I'm on the other side of the generational gap (nearly gen x, but millennial), and I was terrified during my late teens/early 20s of becoming a parent. I could not imagine raising a child the way I was living paycheque to paycheque, if I had a paycheque at all....
That feeling never went away, and I still wouldn't know how I could possibly afford that. I decided in my mid 20s that children would be a decision I would leave up to my wife (wherever I had a wife to make the decision). I was/am instinctually driven to want them (a feeling I mostly disregard), but given the state of the world and my own financial situation, I can't say that I want to force any intelligent being, especially one that is my offspring, to suffer through a lifetime of this shit like I have been forced to so far.

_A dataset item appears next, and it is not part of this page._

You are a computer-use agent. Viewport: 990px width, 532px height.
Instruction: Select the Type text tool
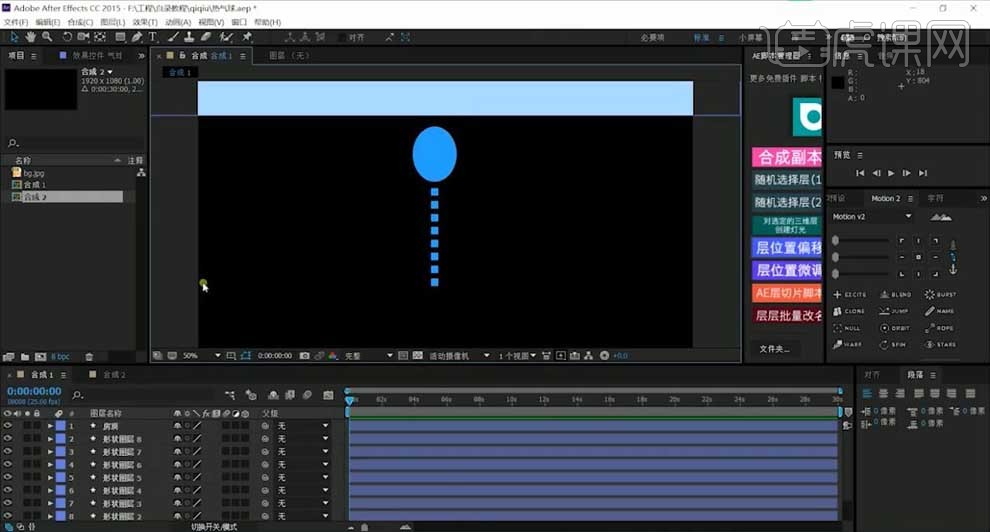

I didn't ask to be here. If someone had given me a choice, I would have probably opted out of gestures all of this.
I'm currently in a long term relationship, and we're planning on signing the papers next year, so soon I'll have someone I can legitimately call my wife. She is very much on the side of "never have kids". So that's my decision as well.
Instinctual drive isn't enough to cause me to overlook how things are going. I love my (non-existent) children too much, than to force them into living a life in these circumstances. Fuck no.
This is interesting to me, as I've never had the biological urge to have kids. I love them and enjoy hanging out with them, joking, playing, etc., but never my own. In any case, I commend you on being resolute.
My girlfriend doesn't want them either. She's a good deal younger than me - 31 years old - but she says something similar to me: raising kids in this world would be a tragedy.
Frankly, I've always felt there are too many humans. I never understood the push for more. Just maintain or reduce the population naturally.
Good luck staving off that biological imperative. I feel lucky not to have it myself.
It's not difficult for me, to say the feeling isn't felt very strongly, would probably be an understatement.
The other comment I want to make is that I agree that there's too many humans, however, the economy survives by constant growth, so that's a thing. It has to do with how money works and is valuated.
The video "money as debt" is a good resource for more info on that.
Bluntly, I don't care since I'll be long dead when the economy collapses under it's own weight.
You could adopt a kid. And give them a home. That is 1 option.
I considered that and it was part of my early stands: IF i had a kid, I would adopt since there are so many without parents.
Just like Millenials and Gen Zs, my life is hard enough to pay for financially. I don't know that I could provide something positive for a child. I need to be honest with myself about this shit.